**Data records:**
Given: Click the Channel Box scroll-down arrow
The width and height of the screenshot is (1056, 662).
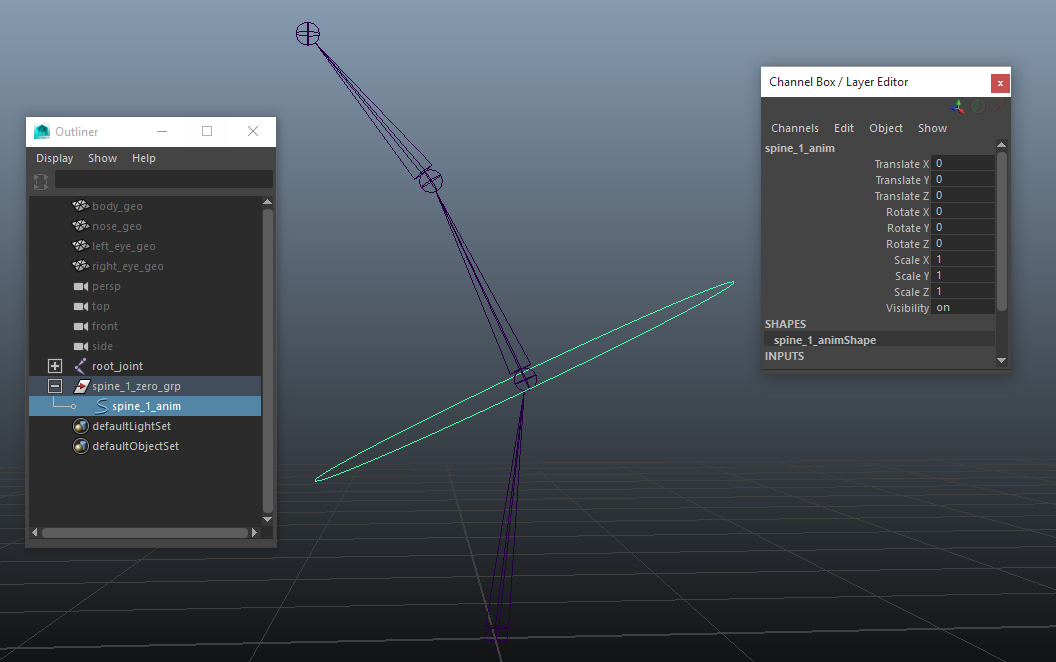Looking at the screenshot, I should tap(1001, 360).
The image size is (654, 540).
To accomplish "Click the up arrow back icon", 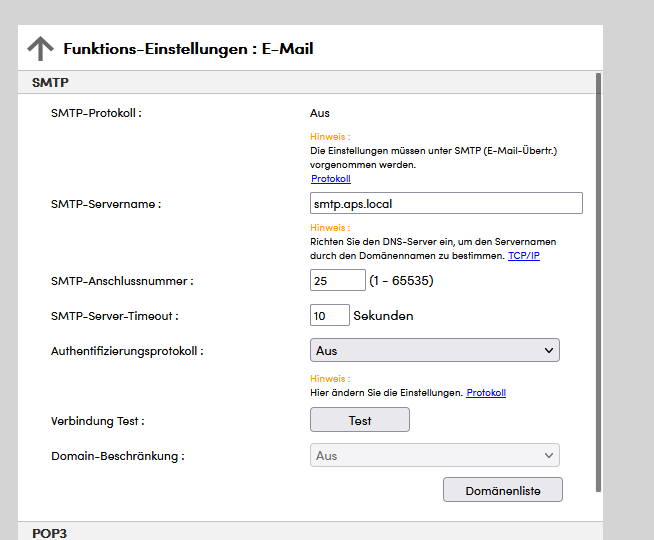I will point(40,48).
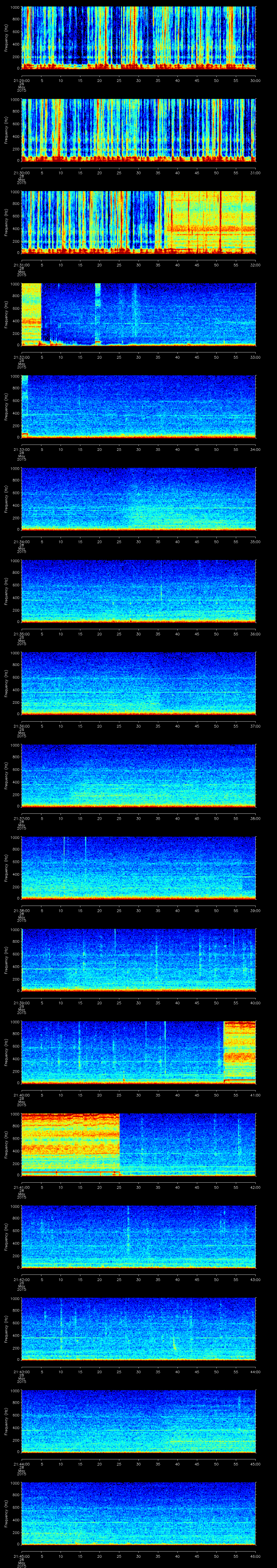Click the spectrogram panel starting at 21:37:00
This screenshot has height=1568, width=277.
coord(138,775)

**Assignment:**
Only lines belong in the copy: transcribe those from the start of the data through the line that contains "The image size is (654, 540).", and skip the pictures.

**Your solution:**
Given: Click the Channel Box scroll-down arrow
The width and height of the screenshot is (1056, 662).
Looking at the screenshot, I should tap(1001, 360).
The image size is (654, 540).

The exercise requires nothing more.